• **Data records**
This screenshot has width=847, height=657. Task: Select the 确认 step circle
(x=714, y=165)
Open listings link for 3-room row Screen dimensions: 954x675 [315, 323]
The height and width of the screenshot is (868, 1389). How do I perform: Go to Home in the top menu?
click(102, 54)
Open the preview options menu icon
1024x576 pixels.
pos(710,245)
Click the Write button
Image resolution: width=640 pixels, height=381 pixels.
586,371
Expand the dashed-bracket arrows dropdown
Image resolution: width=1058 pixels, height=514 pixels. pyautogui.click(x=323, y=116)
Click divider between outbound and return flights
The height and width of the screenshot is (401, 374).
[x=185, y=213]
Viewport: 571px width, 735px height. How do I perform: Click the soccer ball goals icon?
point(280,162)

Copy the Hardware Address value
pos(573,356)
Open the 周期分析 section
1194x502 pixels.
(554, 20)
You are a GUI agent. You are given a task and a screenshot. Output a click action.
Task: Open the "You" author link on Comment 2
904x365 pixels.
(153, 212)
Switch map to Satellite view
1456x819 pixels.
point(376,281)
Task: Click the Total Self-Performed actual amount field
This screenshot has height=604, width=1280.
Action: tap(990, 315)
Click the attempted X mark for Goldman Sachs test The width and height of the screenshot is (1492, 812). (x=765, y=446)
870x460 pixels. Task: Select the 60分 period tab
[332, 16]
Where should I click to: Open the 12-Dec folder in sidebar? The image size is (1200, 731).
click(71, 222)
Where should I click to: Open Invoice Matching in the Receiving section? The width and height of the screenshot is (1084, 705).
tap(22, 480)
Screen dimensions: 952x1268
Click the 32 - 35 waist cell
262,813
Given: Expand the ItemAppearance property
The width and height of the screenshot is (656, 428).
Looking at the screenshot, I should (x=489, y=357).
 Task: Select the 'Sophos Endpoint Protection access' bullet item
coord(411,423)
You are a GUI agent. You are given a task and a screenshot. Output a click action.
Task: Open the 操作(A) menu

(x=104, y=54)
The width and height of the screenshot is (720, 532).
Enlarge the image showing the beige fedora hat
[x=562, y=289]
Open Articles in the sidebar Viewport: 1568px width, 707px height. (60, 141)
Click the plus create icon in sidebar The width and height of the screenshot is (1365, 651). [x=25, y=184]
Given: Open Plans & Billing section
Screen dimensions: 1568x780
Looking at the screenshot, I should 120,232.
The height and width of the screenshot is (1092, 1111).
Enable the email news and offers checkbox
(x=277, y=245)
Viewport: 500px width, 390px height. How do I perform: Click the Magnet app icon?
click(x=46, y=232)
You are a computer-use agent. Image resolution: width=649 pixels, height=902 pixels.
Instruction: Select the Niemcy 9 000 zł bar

• **Short exercise**
Please copy out, word for word, the lines of the material from the line with "Screen dimensions: 952x1268" up to and including the line with "Open Articles in".

• **Response for this exercise**
Screen dimensions: 952x1268
Click the 32 - 35 waist cell
262,813
Given: Expand the ItemAppearance property
The width and height of the screenshot is (656, 428).
Looking at the screenshot, I should (x=489, y=357).
 Task: Select the 'Sophos Endpoint Protection access' bullet item
coord(411,423)
You are a GUI agent. You are given a task and a screenshot. Output a click action.
Task: Open the 操作(A) menu

(x=104, y=54)
The width and height of the screenshot is (720, 532).
Enlarge the image showing the beige fedora hat
[x=562, y=289]
Open Articles in the sidebar Viewport: 1568px width, 707px height. (60, 141)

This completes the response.